Welcome to my new blog! For my first post here, I’m rewriting and updating a post that originally appeared on my other blog some time back. Even though I wrote it back in September 2011, it remains my most popular programming post there, simply because of the lack of c# code examples online to do this.

PdfUtils source code zip file

Maybe things have changed now, but back when I wrote the original article, I was shocked to find no decent c# code examples that reliably, efficiently and quickly extracted images from pdf files. All the samples I found were copies of the same horrendous code, that iterated all the objects in a pdf file (this is terribly slow) and then used some uneducated guesswork to determine the formats of the image streams it had found.

If you take just a moment to think about such a technique, ask yourself where the collection of all embedded objects in the pdf came from.
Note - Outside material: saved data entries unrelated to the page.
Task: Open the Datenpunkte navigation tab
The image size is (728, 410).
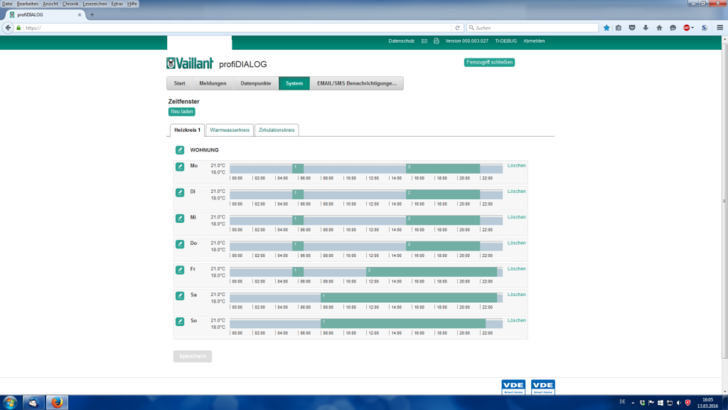Action: click(x=255, y=83)
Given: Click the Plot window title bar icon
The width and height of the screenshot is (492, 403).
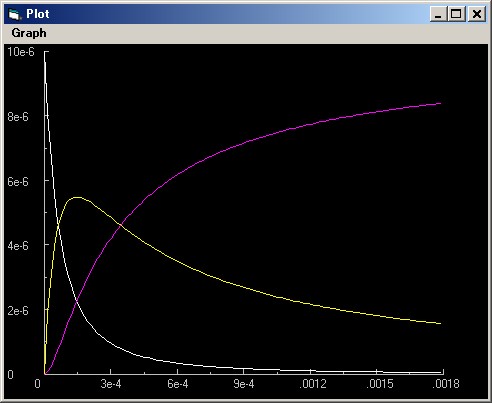Looking at the screenshot, I should [x=15, y=14].
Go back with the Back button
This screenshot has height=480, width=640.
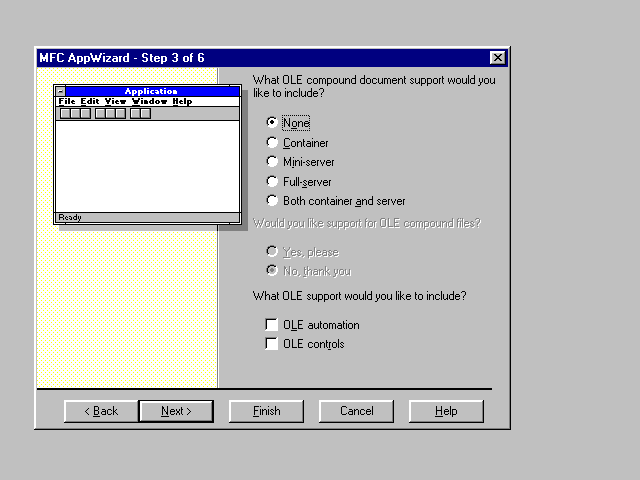click(x=101, y=411)
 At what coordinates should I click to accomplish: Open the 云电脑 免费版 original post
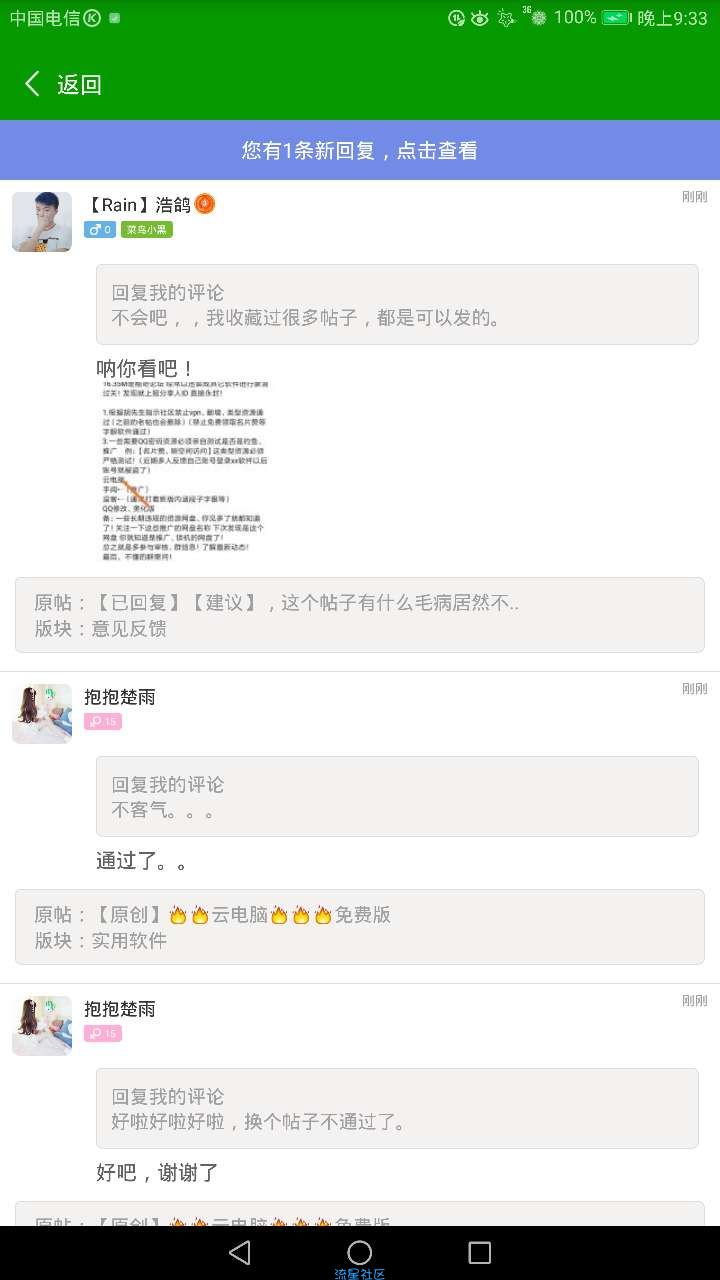point(360,927)
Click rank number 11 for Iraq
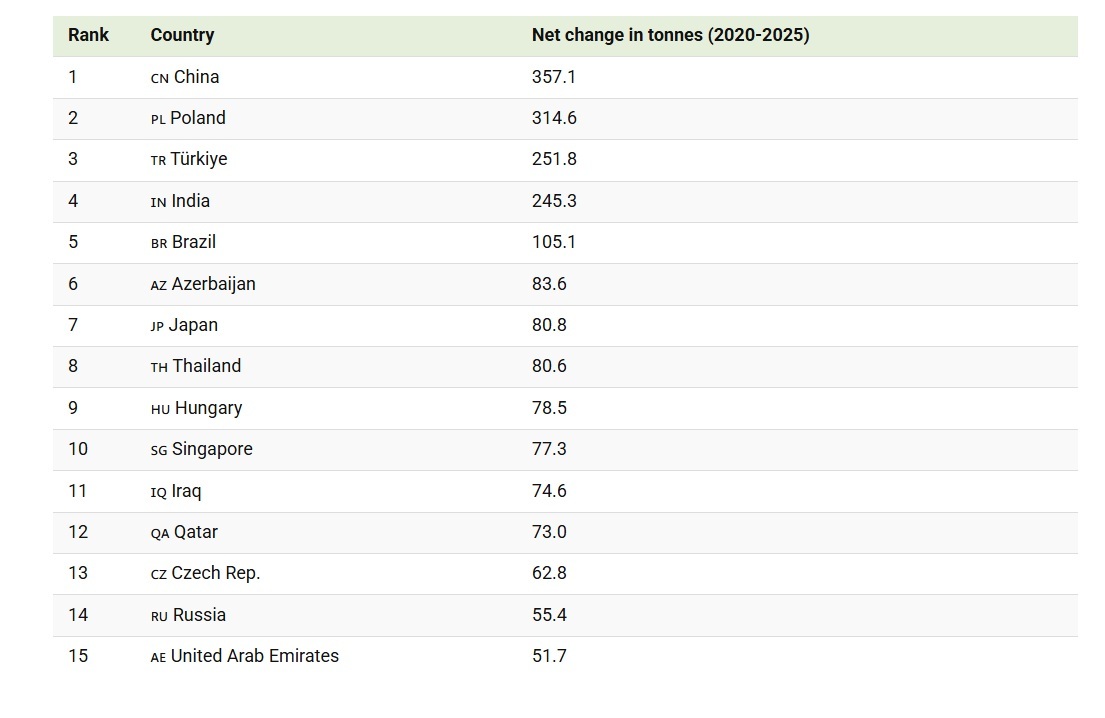Image resolution: width=1105 pixels, height=718 pixels. [x=78, y=491]

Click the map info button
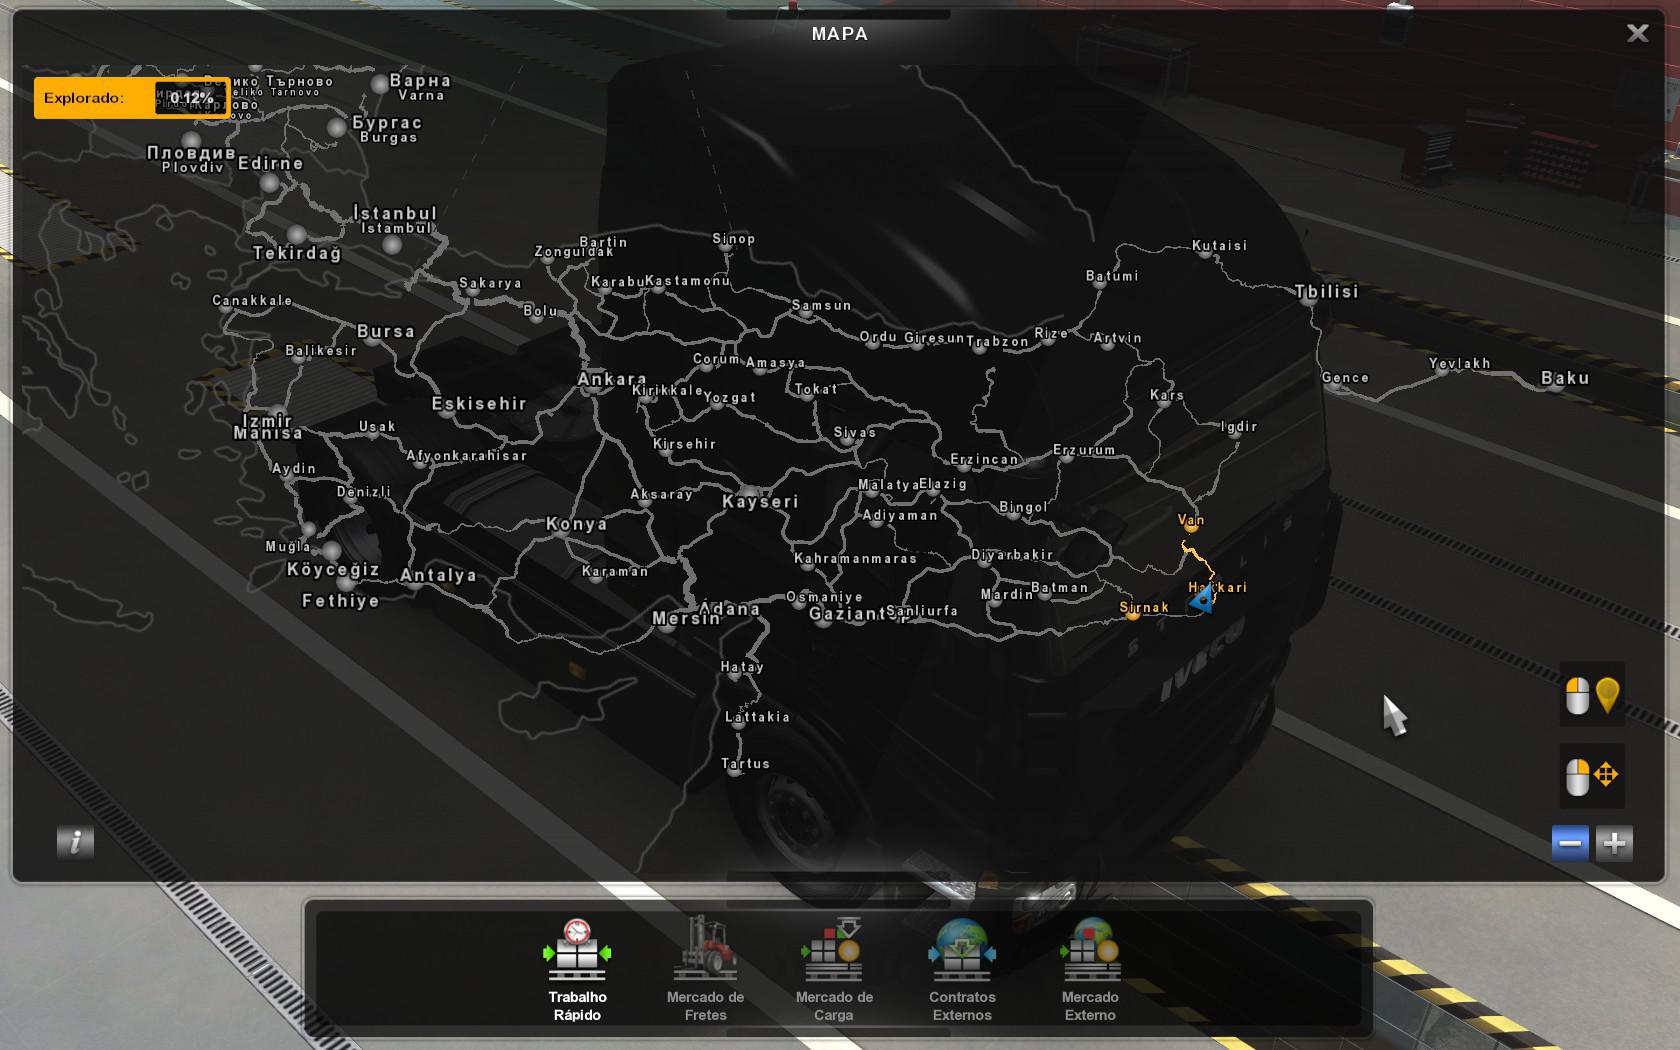tap(75, 842)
Most probably, itextsharp used a private method to parse the entire document and build up this collection of all objects. There are plenty of different kinds of objects that can be embedded, so this collection could potentially contain thousands of irrelevant objects. Now you iterate this entire collection again? There isn’t a right and a wrong way to extract images from a pdf file programmatically, but clearly, this way does more wrong than it does right.
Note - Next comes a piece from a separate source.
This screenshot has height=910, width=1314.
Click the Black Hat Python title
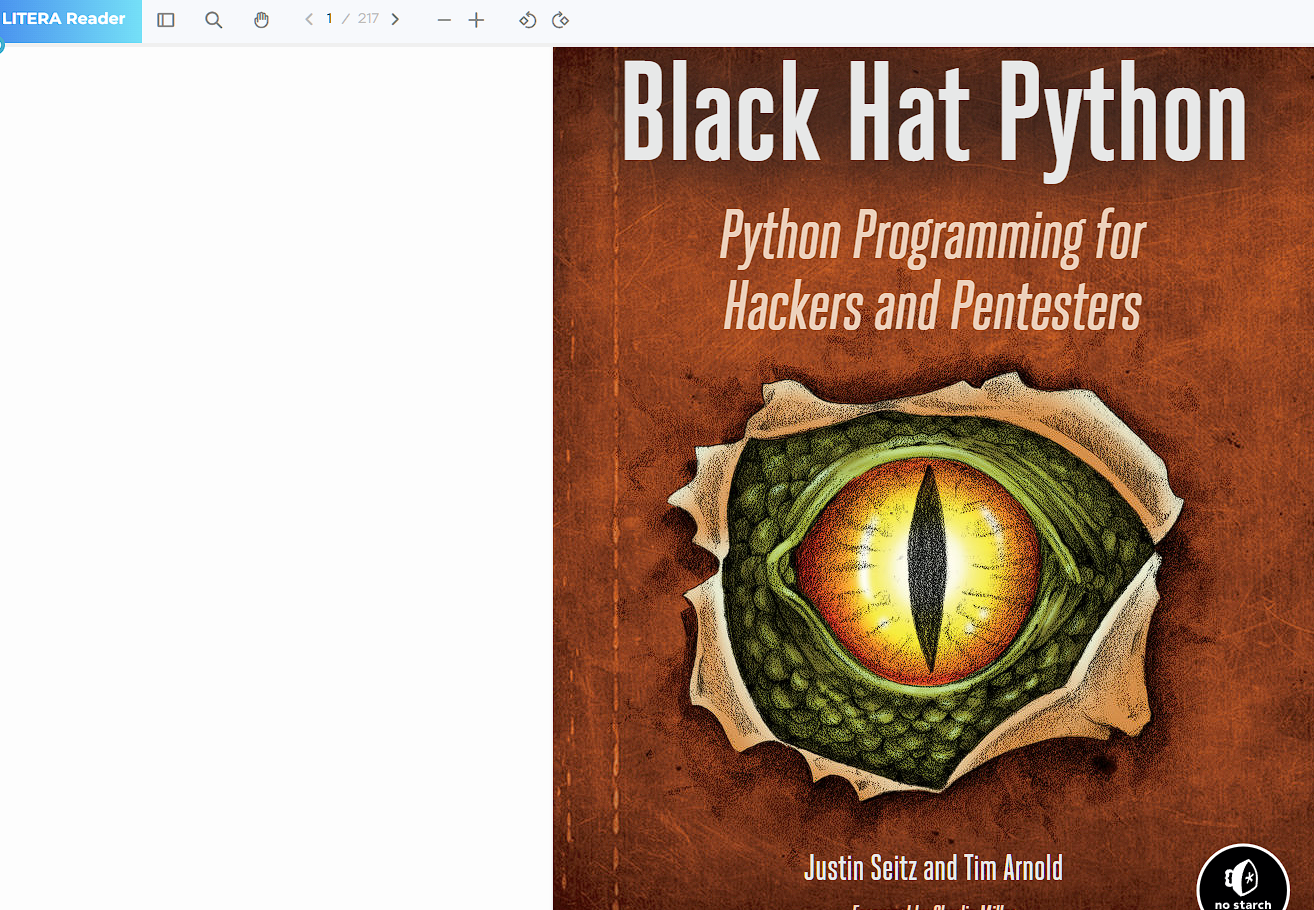(x=933, y=112)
A better way would surely be to iterate the pdf pages, and for each page, get a collection of only the images contained by that page, on the fly. As it happens, itextsharp supports this, with their PdfReaderContentParser type. All you need to do is call its ProcessContent method, passing it an instance of their IRenderListener interface (which you have to implement) each time it processes a page.

As a bonus, the IRenderListener interface has access to the PdfImageObject type, which has a GetDrawingImage method. This method does all the “heavy lifting” required to deserialize the image stream from the pdf file, so you don’t have to worry about what type of image stream was saved in the file, and how to read the stream data back into an image.

I didn’t find a sample that did this online; all I found was a vague reference to the technique by a developer, in the context of the original Java itext library, on which itextsharp is based, but once I knew the basics, finding the relevant types to use in itextsharp was a piece of cake. (After a few minutes of panicking paranoia… thinking “Oh crap, I hope they implemented this when porting it to .Net”)

My solution

If you download my PdfUtils.zip file, you’ll find a very small class library (the PdfUtils project) that contains a single static class, PdfImageExtractor, which uses an internal implementation of the IRenderListener interface. The solution also contains a console application that demonstrates extracting different format images from a pdf file, and saves them to disk.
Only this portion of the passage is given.